Baca berita dengan sedikit iklan, klik di sini
Hajatan ini digelar pada 23 April 2002. Hari itu, PT Humpuss Intermoda Transportasi milik Hutomo Mandala Putra genap berusia 18 tahun. Karyawan beserta sejumlah tamu memenuhi ruang rapat besar di lantai sembilan Gedung Granadhi, Jakarta Selatan—kantor pusat Grup Humpuss. Mereka berkumpul untuk bersyukur walau perusahaan dalam situasi prihatin: bos besar Tommy Soeharto tengah dikungkung penjara. Dia terbukti terlibat pembunuhan Hakim Agung Syafiuddin Kartasasmita dan dihukum 15 tahun.
Beberapa kado hari jadi siap dikirim ke penjara. Di antaranya, lukisan Tommy menunggang kuda sembrani ke gunung terjal sembari menggenggam bendera Humpuss. Tampaknya kado itu tidak asal pilih: kuda sembrani mencerminkan kekuatan. Dan Tommy dikenal berani mengambil risiko.
Humpuss, misalnya, ia dirikan sejak masih berusia 22 tahun. Ditopang kemudahan sebagai anak presiden, jejaring bisnisnya menggurita dengan cepat ke berbagai lini. Kukuh dan kuat, Tommy tumbuh bersama Humpuss. Senin pekan lalu itu, kekuatan tersebut masih jelas terlihat.

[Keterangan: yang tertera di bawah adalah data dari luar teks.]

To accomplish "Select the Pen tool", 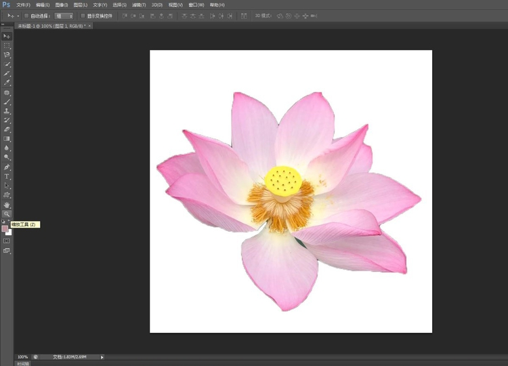I will click(x=7, y=167).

Pulang dari penjara, dia disambut dengan meriah oleh kawan dan handai-tolan. Jumat pekan lalu, Sirkuit Sentul bersolek menyambut Tommy, kini 44 tahun. Tenda-tenda didirikan lengkap dengan sebuah panggung mungil. Rupa-rupa makanan dihidangkan: sate kambing, tempe kering, ayam goreng, dan menu-menu sedap lainnya kesukaan Tommy.

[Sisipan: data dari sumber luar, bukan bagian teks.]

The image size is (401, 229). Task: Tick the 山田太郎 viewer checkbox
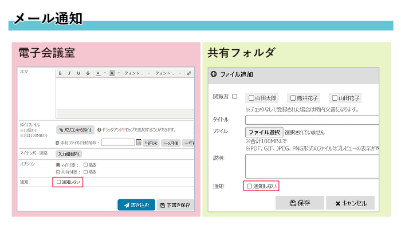click(x=251, y=98)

Di tribun utama terbentang sehelai spanduk raksasa bertulisan ”Syukuran Kehadiran Presiden Komisaris PT Sarana Sirkuitindo Utama. Bersama Kami Kembali”. Sekitar dua ratus tamu dan wartawan menyesaki arena pesta. Mobil Ferrari, Mercy, BMW berdempet di parkiran.
Kebesaran Tommy juga tecermin dari banyaknya tamu. Beberapa pembalap nasional, antara lain Ananda Mikola, serta sederet tamu penting setia menunggu ”pengantin” tunggal, yang hingga petang tak tampak batang hidungnya.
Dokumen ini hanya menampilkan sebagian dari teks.